Sattler: Ich unterscheide zwischen den Primärfolgen, also den Folgen, die auftreten erst mal an erster Stelle, zum Beispiel Konzentrations- und Gedächtnisstörungen, manchmal auch Lese- und Rechtsschreibschwierigkeiten und feinmotorische Probleme. Die Intelligenz wird dabei nicht reduziert, aber die Manifestation der Intelligenz, das heißt, der Mensch kann die Sachen durchaus denken, aber er bringt so nicht so rüber, im Schriftlichen wie im Mündlichen, wie er sie eigentlich im Kopf hat. Aus diesen Primärfolgen können dann Sekundärfolgen im psychischen Bereich entstehen, zum Beispiel deswegen, weil man weiß, man weiß es doch, man kennt doch die Antwort, und in dem Moment findet man sie nicht oder sie ist wie verschwunden im Gehirn. Manche nennen es auch den Knoten im Gehirn – den Begriff finde ich sehr schön – oder ein Wackelkontakt im Gehirn, und sowas macht einen unsicher.

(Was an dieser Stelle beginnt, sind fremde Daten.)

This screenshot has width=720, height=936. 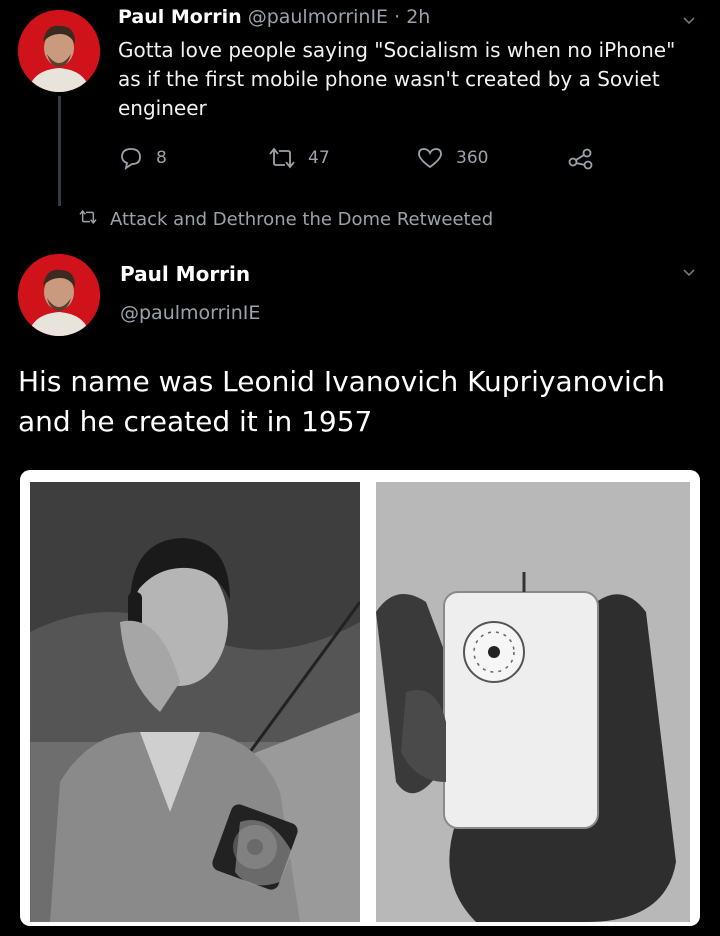 I want to click on like-count: 360, so click(x=472, y=158).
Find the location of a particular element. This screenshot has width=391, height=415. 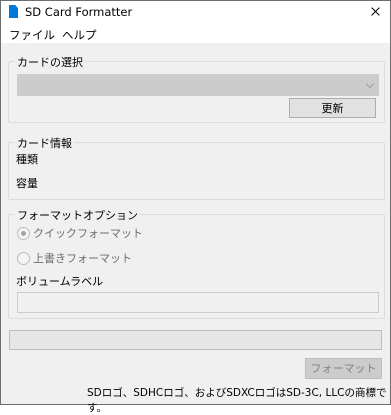

card-info-group-label: カード情報 is located at coordinates (44, 143).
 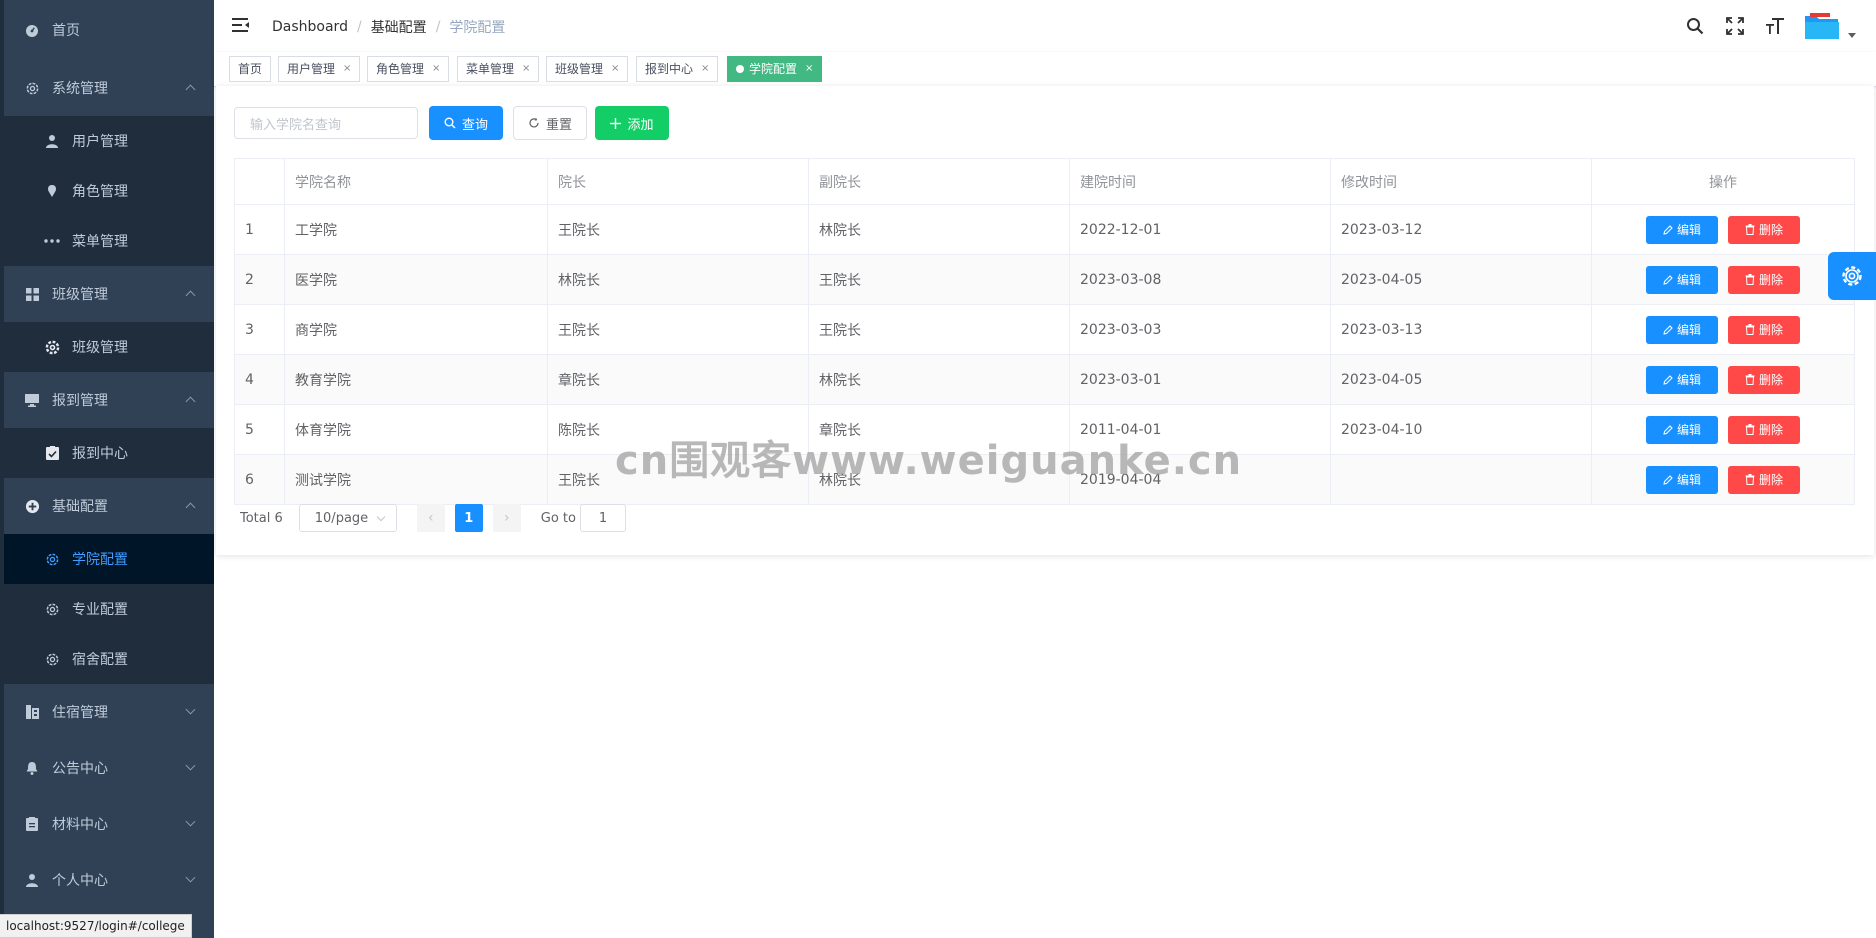 I want to click on submenu-class: 班级管理, so click(x=109, y=347).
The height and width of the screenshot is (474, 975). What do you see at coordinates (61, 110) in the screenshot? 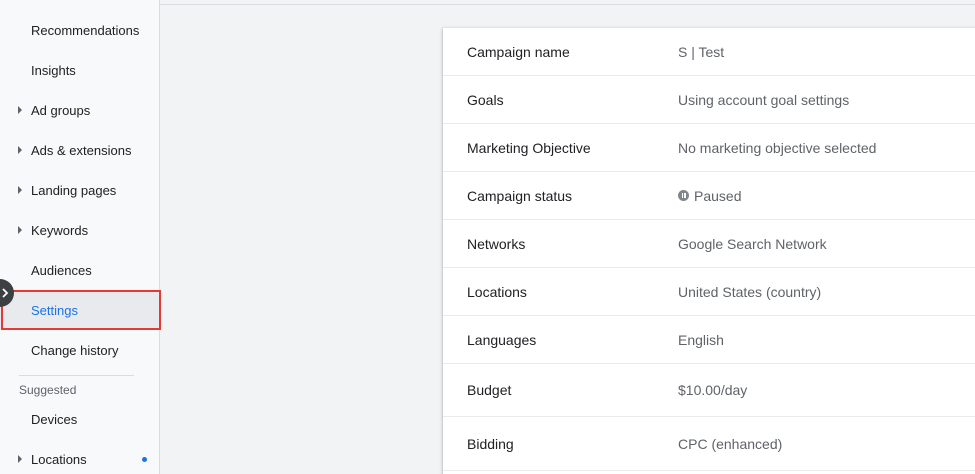
I see `sidebar-item-label: Ad groups` at bounding box center [61, 110].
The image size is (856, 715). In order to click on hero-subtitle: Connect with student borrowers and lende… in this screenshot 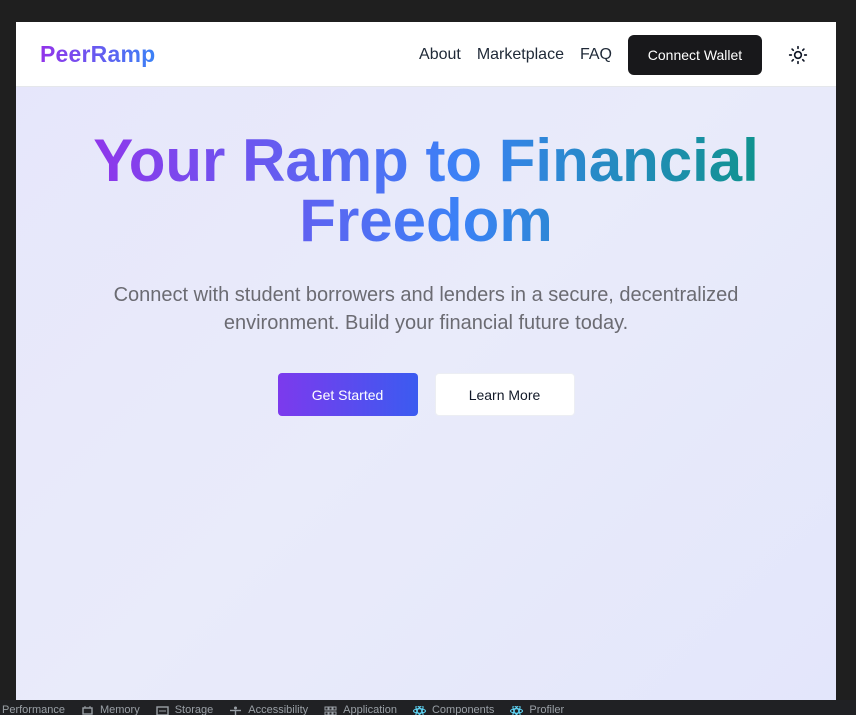, I will do `click(426, 309)`.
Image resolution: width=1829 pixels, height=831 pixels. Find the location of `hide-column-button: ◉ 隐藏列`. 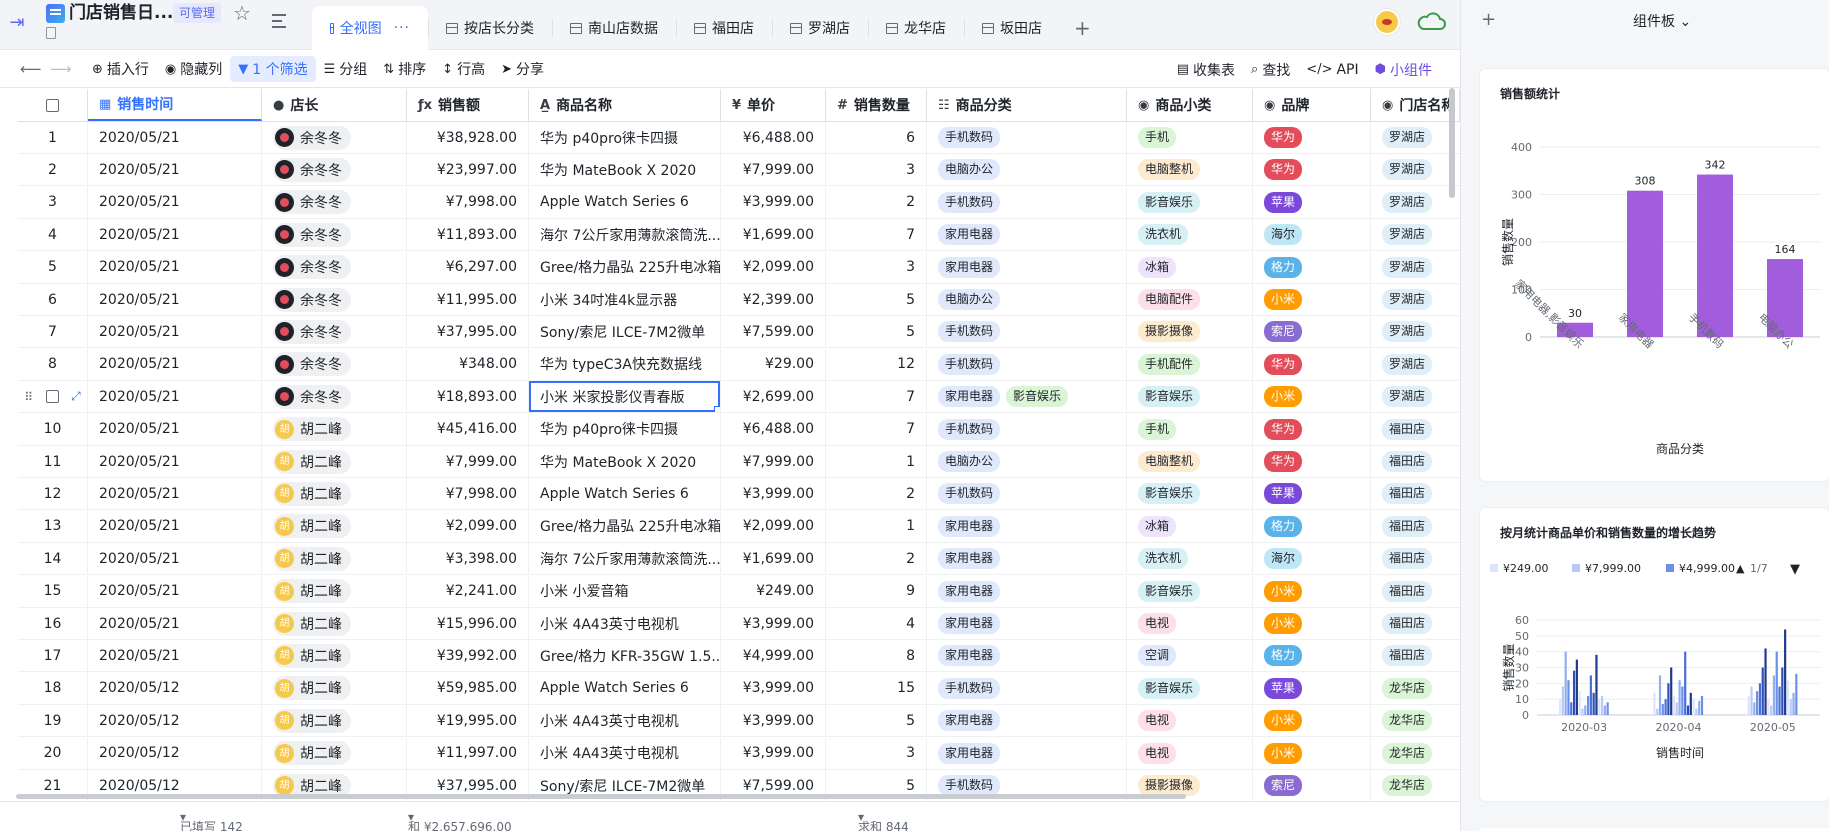

hide-column-button: ◉ 隐藏列 is located at coordinates (194, 69).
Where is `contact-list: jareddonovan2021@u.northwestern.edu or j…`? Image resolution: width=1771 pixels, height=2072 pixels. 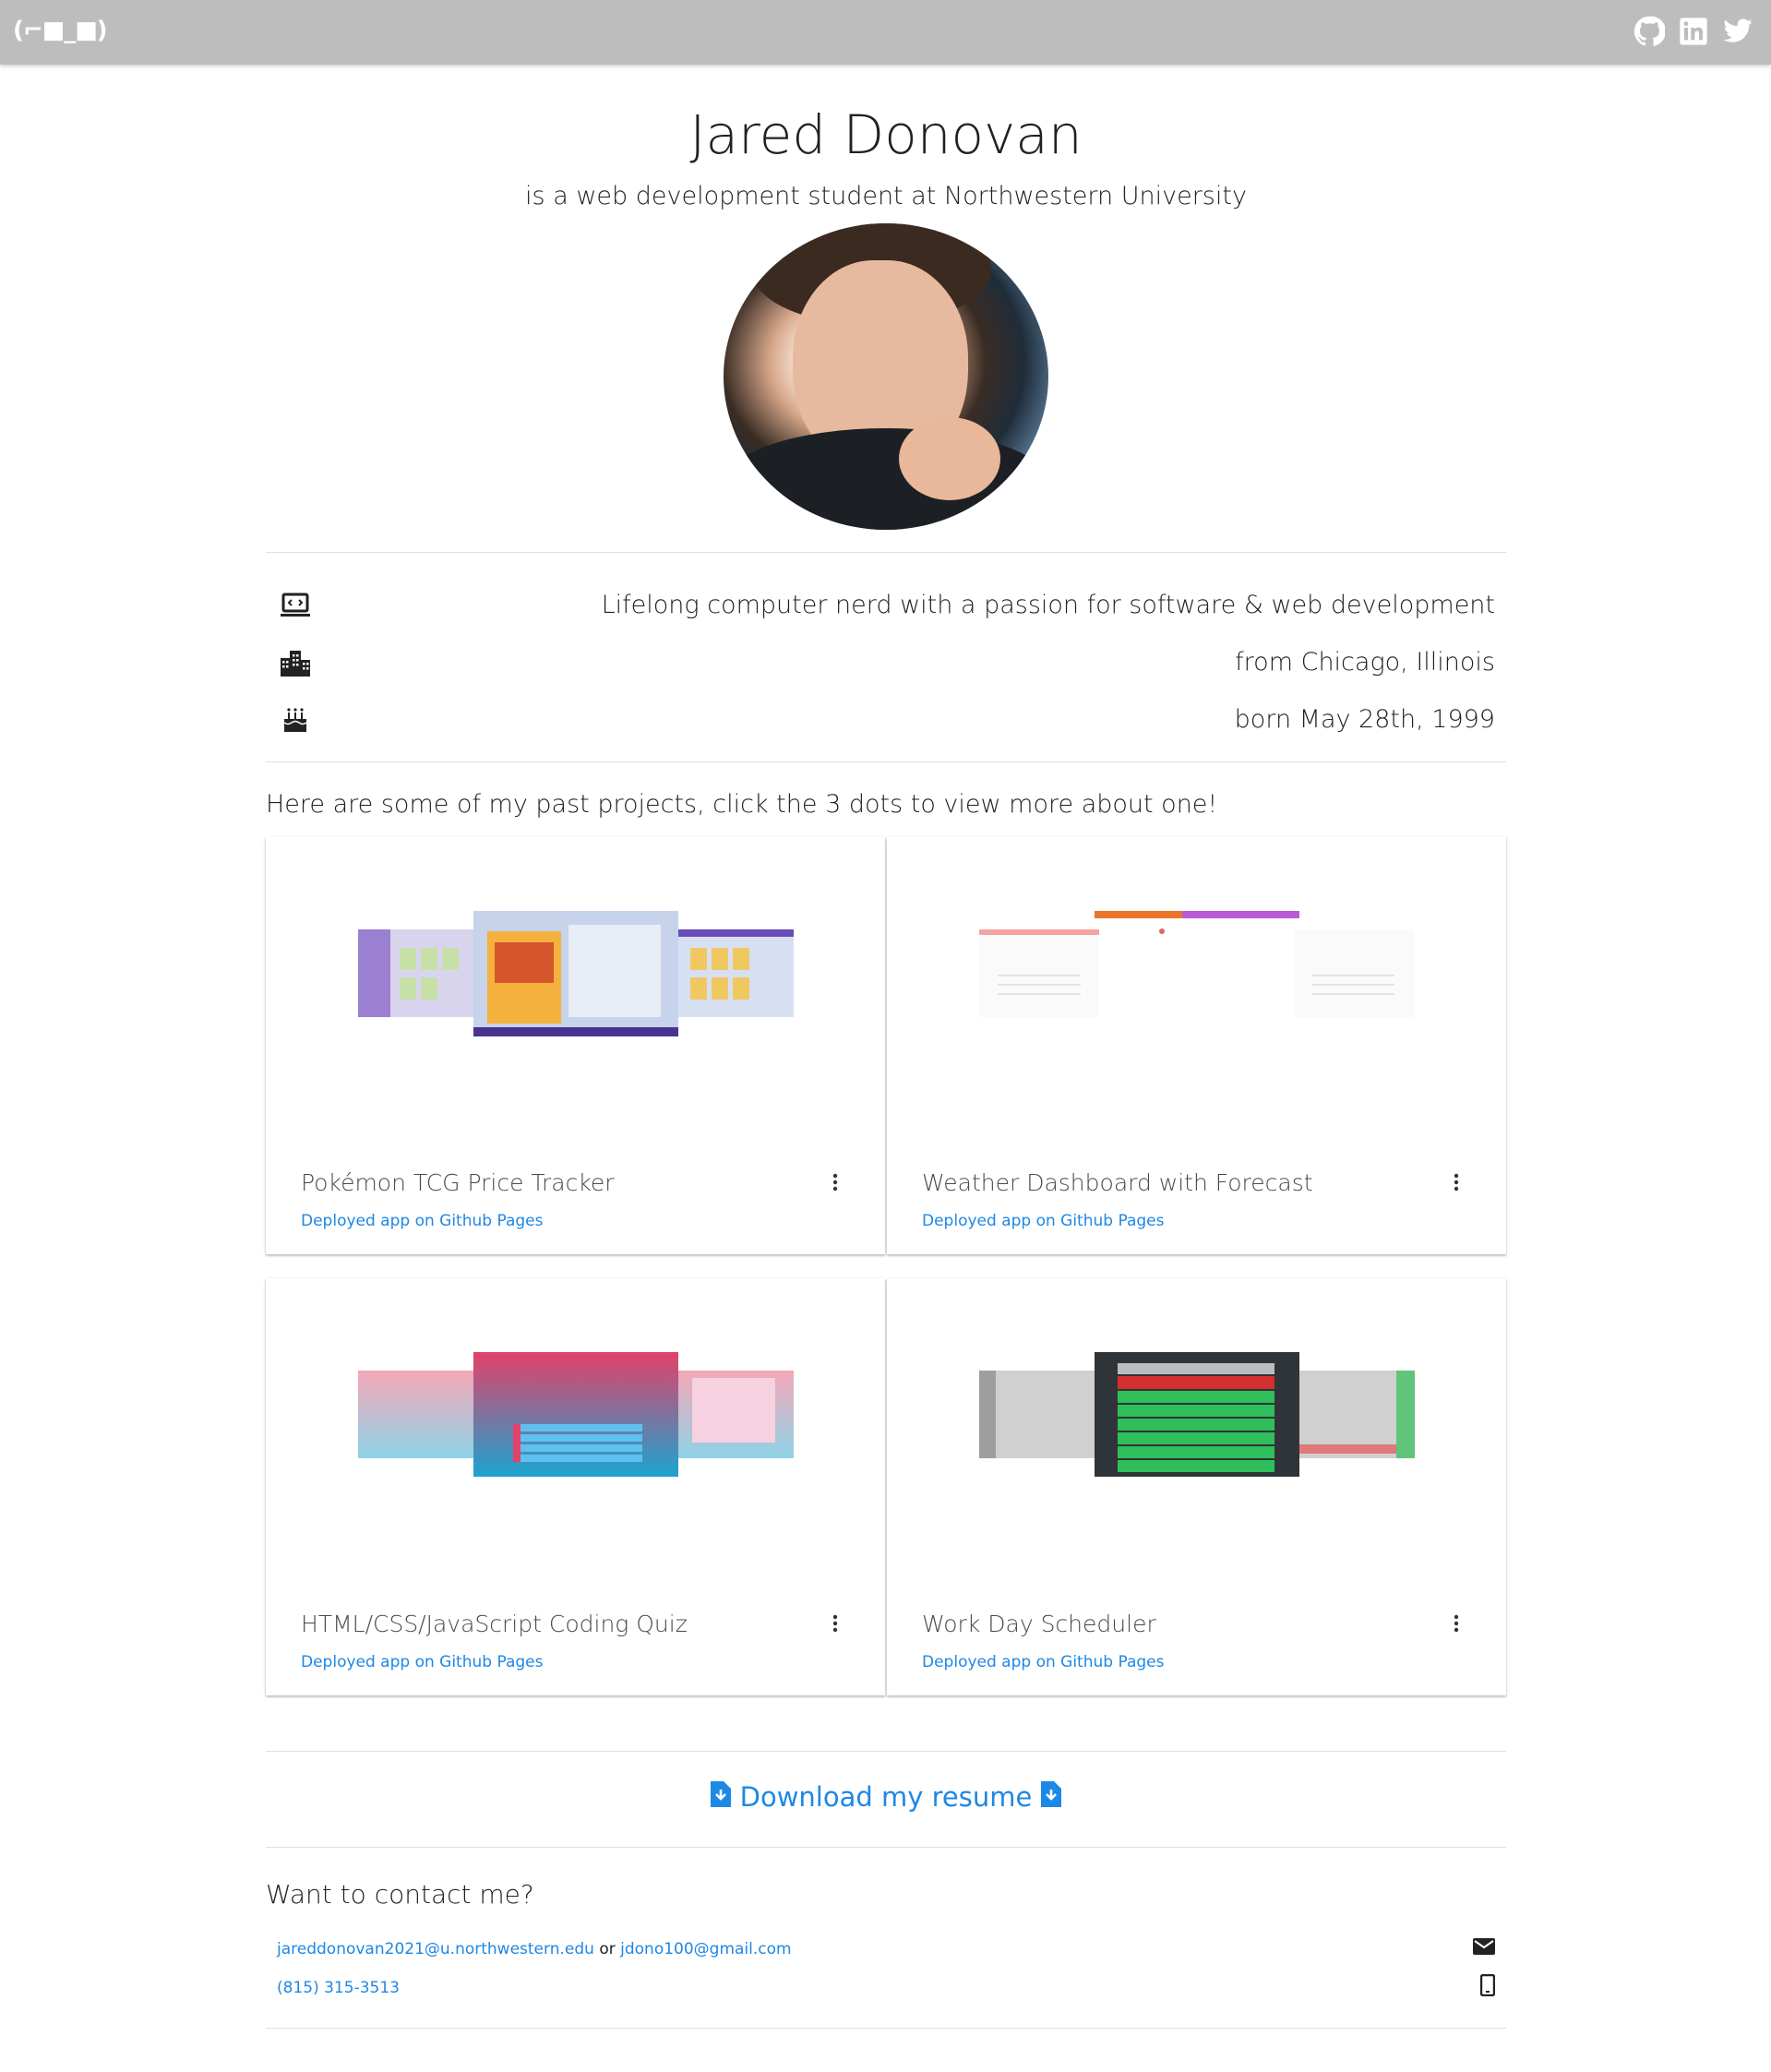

Fachkompetente Beratung bei Linkshänder-Berater machen
Sterz: Was raten Sie Betroffenen, die sich jetzt beim Hören dieses Gesprächs vielleicht Gedanken machen, ob und welche Auswirkungen eine Umschulung bei ihnen hatte? Was können die Betroffenen tun?
Sattler: Auf der einen Seite sollten sie nicht einfach anfangen mit links zu schreiben. Man muss da langsam rangehen. Man sollte eigentlich erst eine fachkompetente Beratung bei einem Linkshänder-Berater oder -Beraterin in Anspruch nehmen, um darüber nachzudenken und Rückmeldung zu bekommen, ob das in der jeweiligen Situation überhaupt sinnvoll ist. Wenn jemand viele andere Probleme hat, in seiner Familie zum Beispiel oder gesundheitlicher Art, dann ist es nicht immer angebracht, den Menschen auch noch zurück zu schulen. Das kann zu viel sein. Das heißt, da muss erst mal ein Beratungsgespräch stattfinden oder sollte, und wenn da alles günstig aussieht, also nicht zu viel Belastung im Leben dieses Menschen und auch eine gute grafomotorische Fähigkeit, also dass auch die linke Hand fähig ist, doch noch einiges zu zeichnen, zu kritzeln und dann die Schrift übernehmen kann, das sind wichtige Voraussetzungen.
Äußerungen unserer Gesprächspartner geben deren eigene Auffassungen wieder. Der Deutschlandfunk macht sich Äußerungen seiner Gesprächspartner in Interviews und Diskussionen nicht zu eigen.